(SOURCE INFORMATION begins)

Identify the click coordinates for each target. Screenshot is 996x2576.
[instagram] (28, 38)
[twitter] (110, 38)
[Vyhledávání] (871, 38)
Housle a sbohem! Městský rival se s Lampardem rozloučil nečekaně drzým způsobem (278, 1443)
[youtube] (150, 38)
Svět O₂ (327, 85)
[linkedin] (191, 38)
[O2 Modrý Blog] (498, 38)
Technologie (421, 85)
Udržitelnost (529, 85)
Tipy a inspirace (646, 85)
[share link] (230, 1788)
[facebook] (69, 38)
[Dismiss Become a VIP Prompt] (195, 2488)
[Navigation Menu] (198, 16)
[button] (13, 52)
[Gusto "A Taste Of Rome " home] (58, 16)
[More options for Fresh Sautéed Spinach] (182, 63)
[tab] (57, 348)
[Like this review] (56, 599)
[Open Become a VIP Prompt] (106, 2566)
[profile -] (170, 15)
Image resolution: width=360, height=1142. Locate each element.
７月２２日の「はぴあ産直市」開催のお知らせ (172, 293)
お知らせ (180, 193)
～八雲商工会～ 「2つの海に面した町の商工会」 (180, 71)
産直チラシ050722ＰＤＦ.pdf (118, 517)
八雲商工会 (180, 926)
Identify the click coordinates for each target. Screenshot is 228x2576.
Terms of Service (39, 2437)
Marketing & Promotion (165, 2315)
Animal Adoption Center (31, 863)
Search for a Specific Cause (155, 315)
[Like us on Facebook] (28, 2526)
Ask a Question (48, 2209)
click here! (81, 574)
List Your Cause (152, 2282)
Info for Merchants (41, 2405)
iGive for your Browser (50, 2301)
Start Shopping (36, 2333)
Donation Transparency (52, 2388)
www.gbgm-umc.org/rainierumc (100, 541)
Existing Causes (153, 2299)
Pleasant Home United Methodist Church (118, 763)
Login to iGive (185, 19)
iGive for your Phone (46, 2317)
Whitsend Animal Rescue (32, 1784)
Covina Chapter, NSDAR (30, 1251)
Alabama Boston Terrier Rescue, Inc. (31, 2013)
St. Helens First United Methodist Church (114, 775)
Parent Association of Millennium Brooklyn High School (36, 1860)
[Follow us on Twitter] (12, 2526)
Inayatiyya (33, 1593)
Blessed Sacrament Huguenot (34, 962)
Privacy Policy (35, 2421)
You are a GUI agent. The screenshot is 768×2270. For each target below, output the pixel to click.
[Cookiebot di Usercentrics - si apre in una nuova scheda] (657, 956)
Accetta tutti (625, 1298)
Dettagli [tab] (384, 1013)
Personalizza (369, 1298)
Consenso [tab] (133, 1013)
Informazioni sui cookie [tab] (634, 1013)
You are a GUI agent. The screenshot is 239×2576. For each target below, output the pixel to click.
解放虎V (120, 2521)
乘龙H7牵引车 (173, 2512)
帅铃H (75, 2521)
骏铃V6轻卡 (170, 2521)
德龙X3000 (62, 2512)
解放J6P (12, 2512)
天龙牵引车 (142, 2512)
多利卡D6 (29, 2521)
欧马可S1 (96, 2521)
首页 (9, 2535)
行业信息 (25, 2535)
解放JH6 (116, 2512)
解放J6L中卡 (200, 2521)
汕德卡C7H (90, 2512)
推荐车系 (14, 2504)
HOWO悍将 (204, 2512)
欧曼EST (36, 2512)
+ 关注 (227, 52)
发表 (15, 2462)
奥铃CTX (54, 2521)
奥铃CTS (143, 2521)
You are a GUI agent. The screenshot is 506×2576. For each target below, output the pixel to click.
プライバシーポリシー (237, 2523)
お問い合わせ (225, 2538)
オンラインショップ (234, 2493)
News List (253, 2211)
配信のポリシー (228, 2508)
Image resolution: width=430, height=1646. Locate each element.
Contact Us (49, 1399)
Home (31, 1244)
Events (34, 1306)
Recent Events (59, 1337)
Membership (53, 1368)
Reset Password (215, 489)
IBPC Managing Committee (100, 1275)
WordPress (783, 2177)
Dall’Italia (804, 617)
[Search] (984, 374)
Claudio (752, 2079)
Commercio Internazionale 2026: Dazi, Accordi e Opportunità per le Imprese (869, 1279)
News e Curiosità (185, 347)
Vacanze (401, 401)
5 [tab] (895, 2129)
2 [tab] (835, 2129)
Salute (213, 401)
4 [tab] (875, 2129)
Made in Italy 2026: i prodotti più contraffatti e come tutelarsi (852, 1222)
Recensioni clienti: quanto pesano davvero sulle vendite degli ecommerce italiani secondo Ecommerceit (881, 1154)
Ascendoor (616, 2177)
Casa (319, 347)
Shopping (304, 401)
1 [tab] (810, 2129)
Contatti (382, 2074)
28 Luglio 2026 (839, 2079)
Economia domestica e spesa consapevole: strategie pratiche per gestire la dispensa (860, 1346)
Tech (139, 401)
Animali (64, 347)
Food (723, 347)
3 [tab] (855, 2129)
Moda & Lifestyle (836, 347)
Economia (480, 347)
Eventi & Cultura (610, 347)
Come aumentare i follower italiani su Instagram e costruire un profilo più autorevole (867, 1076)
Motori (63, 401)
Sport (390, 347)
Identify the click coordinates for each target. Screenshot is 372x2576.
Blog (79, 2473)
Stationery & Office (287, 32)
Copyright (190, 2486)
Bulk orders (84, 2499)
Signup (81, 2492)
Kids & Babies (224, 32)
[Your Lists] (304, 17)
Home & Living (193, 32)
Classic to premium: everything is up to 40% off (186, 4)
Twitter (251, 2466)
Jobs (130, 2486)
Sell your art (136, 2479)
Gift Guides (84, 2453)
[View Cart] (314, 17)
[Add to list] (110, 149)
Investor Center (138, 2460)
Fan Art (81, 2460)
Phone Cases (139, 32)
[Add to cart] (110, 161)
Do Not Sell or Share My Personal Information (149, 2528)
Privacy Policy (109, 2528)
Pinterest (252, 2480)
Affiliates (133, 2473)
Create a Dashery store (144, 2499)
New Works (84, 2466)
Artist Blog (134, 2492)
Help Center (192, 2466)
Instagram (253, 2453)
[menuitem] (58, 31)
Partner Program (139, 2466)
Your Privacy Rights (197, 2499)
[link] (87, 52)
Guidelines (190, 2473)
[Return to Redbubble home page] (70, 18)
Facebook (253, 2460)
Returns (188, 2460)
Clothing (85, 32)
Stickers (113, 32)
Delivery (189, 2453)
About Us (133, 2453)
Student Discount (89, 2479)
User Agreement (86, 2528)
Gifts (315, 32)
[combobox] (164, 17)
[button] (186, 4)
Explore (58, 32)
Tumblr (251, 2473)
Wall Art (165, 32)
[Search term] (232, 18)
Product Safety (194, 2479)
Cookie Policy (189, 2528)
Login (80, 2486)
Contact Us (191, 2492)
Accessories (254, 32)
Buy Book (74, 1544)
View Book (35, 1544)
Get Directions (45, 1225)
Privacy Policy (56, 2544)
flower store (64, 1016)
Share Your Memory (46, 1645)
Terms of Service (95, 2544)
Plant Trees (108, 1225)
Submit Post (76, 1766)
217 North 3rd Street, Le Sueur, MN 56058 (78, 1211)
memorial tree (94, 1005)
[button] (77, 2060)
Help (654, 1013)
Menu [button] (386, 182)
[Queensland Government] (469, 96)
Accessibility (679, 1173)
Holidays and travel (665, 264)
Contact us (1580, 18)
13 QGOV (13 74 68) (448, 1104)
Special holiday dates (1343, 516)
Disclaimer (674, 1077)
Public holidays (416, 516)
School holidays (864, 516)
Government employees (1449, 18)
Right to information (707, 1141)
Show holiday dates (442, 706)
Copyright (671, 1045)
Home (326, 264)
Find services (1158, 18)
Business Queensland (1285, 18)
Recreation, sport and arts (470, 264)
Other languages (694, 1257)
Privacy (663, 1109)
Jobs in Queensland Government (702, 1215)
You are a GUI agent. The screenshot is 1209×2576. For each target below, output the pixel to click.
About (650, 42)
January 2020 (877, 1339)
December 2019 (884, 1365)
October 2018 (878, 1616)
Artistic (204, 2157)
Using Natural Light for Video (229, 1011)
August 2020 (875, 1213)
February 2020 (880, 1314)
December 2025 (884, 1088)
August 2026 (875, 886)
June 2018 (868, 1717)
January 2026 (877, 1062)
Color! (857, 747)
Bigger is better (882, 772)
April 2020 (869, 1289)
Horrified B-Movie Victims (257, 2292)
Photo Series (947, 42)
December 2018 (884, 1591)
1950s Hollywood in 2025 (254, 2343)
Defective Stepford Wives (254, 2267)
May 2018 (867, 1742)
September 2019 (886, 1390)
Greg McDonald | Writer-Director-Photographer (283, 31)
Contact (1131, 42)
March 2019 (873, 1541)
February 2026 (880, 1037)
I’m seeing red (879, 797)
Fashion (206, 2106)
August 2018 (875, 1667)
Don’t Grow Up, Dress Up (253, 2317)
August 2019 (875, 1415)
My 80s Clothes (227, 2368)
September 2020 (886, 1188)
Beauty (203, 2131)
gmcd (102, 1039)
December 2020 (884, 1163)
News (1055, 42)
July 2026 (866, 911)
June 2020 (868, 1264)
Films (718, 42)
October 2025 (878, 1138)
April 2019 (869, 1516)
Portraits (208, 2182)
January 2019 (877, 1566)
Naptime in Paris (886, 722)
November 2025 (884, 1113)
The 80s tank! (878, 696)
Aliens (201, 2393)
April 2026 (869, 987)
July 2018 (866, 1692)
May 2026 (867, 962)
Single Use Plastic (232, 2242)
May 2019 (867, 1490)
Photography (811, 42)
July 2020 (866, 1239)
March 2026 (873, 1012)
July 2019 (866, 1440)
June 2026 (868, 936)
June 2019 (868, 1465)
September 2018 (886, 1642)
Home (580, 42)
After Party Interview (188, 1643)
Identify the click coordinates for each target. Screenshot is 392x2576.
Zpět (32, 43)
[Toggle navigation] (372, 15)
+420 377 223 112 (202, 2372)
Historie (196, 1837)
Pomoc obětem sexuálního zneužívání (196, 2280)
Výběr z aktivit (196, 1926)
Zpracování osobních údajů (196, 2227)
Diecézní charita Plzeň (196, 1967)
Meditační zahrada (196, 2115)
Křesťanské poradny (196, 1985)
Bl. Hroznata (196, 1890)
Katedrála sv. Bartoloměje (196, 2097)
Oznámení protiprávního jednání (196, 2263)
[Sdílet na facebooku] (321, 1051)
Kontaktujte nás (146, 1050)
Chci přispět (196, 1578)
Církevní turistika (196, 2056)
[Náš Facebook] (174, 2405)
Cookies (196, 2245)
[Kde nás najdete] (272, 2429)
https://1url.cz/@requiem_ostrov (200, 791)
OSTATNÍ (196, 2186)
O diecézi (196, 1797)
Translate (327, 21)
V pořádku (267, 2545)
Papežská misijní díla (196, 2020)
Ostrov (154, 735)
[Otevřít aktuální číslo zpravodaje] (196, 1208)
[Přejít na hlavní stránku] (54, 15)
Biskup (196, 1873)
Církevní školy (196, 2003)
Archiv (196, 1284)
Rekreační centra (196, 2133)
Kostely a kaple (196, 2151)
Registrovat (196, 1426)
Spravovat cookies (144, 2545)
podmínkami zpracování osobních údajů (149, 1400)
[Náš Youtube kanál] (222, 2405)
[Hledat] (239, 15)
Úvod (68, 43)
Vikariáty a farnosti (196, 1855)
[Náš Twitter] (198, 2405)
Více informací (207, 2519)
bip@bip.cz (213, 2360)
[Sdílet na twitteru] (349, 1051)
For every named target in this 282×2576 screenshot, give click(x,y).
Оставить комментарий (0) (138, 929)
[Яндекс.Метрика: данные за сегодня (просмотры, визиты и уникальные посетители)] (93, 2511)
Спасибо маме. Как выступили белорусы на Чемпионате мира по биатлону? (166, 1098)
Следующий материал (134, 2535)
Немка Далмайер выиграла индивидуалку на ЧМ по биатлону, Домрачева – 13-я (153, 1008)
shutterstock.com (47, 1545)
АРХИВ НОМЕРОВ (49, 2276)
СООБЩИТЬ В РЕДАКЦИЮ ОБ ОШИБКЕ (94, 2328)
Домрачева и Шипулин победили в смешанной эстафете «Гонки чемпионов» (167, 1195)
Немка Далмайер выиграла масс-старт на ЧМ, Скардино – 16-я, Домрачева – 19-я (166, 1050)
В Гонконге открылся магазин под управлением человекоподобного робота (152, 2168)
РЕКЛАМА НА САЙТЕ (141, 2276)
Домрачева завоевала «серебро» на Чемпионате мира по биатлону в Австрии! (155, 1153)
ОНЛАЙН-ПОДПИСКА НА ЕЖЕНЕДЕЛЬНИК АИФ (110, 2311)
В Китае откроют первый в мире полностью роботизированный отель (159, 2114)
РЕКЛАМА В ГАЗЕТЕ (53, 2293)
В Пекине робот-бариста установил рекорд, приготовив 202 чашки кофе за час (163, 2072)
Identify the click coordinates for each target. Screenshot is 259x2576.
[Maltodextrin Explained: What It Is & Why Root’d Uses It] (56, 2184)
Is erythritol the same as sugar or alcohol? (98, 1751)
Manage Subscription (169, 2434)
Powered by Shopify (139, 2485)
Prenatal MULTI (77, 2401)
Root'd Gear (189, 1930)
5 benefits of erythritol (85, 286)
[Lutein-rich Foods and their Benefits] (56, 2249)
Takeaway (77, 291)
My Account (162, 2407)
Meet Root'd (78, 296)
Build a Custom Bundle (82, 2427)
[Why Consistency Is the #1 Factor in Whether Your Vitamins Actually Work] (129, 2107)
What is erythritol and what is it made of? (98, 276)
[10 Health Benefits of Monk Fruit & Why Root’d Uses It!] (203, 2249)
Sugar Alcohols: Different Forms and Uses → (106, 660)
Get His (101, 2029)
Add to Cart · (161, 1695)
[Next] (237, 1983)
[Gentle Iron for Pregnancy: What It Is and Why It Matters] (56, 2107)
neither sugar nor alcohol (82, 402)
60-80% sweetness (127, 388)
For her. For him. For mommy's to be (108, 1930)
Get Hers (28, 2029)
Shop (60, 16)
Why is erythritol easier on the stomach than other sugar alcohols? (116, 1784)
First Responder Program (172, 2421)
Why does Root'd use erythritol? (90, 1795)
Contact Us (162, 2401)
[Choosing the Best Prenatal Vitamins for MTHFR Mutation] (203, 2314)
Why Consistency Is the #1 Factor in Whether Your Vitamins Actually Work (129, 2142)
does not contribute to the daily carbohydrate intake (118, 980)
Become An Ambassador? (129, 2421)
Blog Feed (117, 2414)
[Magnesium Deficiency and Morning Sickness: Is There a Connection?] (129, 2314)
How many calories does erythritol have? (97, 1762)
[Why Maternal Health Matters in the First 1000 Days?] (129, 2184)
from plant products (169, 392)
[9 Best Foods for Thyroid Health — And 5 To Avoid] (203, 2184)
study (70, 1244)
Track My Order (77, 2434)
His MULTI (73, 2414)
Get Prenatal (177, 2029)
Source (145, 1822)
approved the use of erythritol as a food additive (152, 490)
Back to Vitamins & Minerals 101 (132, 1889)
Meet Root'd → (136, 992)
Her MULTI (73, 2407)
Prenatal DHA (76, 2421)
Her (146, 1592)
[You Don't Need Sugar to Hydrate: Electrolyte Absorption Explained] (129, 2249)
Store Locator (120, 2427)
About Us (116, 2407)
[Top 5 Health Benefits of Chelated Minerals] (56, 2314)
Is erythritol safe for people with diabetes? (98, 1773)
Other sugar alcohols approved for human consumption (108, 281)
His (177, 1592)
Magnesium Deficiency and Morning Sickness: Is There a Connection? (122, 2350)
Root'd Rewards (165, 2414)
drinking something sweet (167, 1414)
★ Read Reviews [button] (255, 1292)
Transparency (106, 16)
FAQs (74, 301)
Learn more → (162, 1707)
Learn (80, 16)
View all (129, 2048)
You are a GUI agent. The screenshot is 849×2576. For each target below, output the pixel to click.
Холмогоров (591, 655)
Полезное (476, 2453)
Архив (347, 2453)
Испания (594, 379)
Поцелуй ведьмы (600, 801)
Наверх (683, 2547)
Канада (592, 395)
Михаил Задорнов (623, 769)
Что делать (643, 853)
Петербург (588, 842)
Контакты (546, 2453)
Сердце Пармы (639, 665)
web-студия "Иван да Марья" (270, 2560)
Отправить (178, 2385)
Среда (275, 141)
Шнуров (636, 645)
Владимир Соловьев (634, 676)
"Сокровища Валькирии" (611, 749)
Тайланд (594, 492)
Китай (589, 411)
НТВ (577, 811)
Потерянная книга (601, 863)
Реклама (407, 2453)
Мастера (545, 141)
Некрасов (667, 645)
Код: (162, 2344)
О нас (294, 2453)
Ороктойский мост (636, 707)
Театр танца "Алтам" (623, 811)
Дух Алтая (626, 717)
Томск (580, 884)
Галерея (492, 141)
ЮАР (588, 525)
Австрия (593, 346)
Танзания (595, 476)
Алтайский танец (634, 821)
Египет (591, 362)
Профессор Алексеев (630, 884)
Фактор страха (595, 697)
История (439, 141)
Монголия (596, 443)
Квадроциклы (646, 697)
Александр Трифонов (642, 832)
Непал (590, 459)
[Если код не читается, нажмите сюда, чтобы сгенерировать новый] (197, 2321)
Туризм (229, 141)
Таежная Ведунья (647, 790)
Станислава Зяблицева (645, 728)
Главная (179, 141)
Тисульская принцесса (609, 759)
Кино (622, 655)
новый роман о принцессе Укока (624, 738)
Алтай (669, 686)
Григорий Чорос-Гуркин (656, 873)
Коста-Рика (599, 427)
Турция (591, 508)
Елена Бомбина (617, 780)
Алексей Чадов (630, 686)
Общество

(SOURCE INFORMATION ends)

GOAL OF THE EXERCISE -> Exact copies of the lines from the start of the data up to the line holding "Marketing & Promotion (165, 2315)", both included, are all that is needed.

RESULT FOR THIS TASK ->
Identify the click coordinates for each target. Screenshot is 996x2576.
[instagram] (28, 38)
[twitter] (110, 38)
[Vyhledávání] (871, 38)
Housle a sbohem! Městský rival se s Lampardem rozloučil nečekaně drzým způsobem (278, 1443)
[youtube] (150, 38)
Svět O₂ (327, 85)
[linkedin] (191, 38)
[O2 Modrý Blog] (498, 38)
Technologie (421, 85)
Udržitelnost (529, 85)
Tipy a inspirace (646, 85)
[share link] (230, 1788)
[facebook] (69, 38)
[Dismiss Become a VIP Prompt] (195, 2488)
[Navigation Menu] (198, 16)
[button] (13, 52)
[Gusto "A Taste Of Rome " home] (58, 16)
[More options for Fresh Sautéed Spinach] (182, 63)
[tab] (57, 348)
[Like this review] (56, 599)
[Open Become a VIP Prompt] (106, 2566)
[profile -] (170, 15)
Image resolution: width=360, height=1142. Locate each element.
７月２２日の「はぴあ産直市」開催のお知らせ (172, 293)
お知らせ (180, 193)
～八雲商工会～ 「2つの海に面した町の商工会」 (180, 71)
産直チラシ050722ＰＤＦ.pdf (118, 517)
八雲商工会 (180, 926)
Identify the click coordinates for each target. Screenshot is 228x2576.
Terms of Service (39, 2437)
Marketing & Promotion (165, 2315)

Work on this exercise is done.